Micromachined Integrated Transducers for Ultrasound Imaging

The purpose of this project is to develop capacitive micromachined ultrasonic transducers (CMUTs) for medical imaging. Medical ultrasound transducers used today are fabricated using piezoelectric materials and bulk processing. To fabricate transducers capable of delivering a higher imaging resolution it is however necessary to develop new fabrication methods that allows fabrication of transducer elements with smaller dimensions.

By using microfabrication technology it is possible to push the dimensions down and provide higher design flexibility. This project is part of a large ultrasound project and collaboration with a lot of partners to improve medical ultrasound imaging.

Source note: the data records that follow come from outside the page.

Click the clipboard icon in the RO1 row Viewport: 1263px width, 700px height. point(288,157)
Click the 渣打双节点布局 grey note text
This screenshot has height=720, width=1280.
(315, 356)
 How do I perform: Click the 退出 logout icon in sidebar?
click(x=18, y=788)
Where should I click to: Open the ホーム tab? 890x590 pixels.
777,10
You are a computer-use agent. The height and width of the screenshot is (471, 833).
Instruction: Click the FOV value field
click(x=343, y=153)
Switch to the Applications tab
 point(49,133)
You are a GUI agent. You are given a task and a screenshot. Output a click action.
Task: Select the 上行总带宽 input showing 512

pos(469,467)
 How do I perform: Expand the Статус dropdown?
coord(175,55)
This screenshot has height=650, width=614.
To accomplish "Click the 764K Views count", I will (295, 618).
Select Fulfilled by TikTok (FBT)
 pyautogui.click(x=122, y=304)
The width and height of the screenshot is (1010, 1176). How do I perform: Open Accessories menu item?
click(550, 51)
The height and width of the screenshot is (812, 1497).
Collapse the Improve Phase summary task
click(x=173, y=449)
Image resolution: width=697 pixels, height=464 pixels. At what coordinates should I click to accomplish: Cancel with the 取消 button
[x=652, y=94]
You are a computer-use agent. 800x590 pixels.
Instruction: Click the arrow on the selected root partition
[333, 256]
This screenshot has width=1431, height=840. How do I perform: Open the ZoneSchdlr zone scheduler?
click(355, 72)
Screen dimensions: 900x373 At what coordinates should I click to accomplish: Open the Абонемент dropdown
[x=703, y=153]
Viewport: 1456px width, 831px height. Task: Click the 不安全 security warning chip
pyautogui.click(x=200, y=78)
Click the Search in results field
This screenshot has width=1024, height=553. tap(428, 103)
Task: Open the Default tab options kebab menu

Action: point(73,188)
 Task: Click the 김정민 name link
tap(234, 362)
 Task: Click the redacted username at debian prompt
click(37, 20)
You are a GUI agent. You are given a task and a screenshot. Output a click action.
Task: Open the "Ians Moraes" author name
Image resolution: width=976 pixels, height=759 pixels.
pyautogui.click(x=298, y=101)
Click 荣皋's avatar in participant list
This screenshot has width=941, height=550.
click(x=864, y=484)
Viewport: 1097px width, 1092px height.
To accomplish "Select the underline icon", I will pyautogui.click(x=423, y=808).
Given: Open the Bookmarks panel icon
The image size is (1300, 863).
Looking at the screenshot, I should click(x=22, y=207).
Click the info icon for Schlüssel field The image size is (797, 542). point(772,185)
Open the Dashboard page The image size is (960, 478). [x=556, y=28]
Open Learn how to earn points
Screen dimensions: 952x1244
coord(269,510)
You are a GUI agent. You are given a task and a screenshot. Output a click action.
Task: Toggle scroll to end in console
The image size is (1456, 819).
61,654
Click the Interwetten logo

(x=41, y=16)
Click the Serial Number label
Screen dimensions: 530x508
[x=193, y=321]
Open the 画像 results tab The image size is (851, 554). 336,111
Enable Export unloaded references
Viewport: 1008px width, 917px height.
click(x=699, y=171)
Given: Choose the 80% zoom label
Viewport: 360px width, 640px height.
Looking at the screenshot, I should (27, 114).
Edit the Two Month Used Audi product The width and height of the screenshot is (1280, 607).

The focus in this part of the project is to design, fabricate and characterize 1D CMUT arrays.

Two versions of 1D transducers are made, one at Stanford University and one at DTU. Electrical and acoustical characterizations are carried out successfully for both types of arrays. The arrays made at Stanford is found to suffer from low breakdown voltage of the supporting oxide and was not useful for medical imaging.

The arrays made at DTU are used for various tests, both of the design, performance, possible packaging, and post-processing. The electrical characterization shows serious charging effects in the device which is shown to be reduced by reversing the bias polarity. Furthermore, the wirebonding and glob top packaging scheme shows to cause loose connection for several elements.

This is still under investigation, but two possible solutions are suggested. Two devices are assembled into probe handles and initial acoustical characterizations are promising. Even though the sensitivity is currently low, images are produced with recognizable features both on phantoms and volunteers.

It can be mentioned that a -6 dB fractional bandwidth of 100-110 % is measured.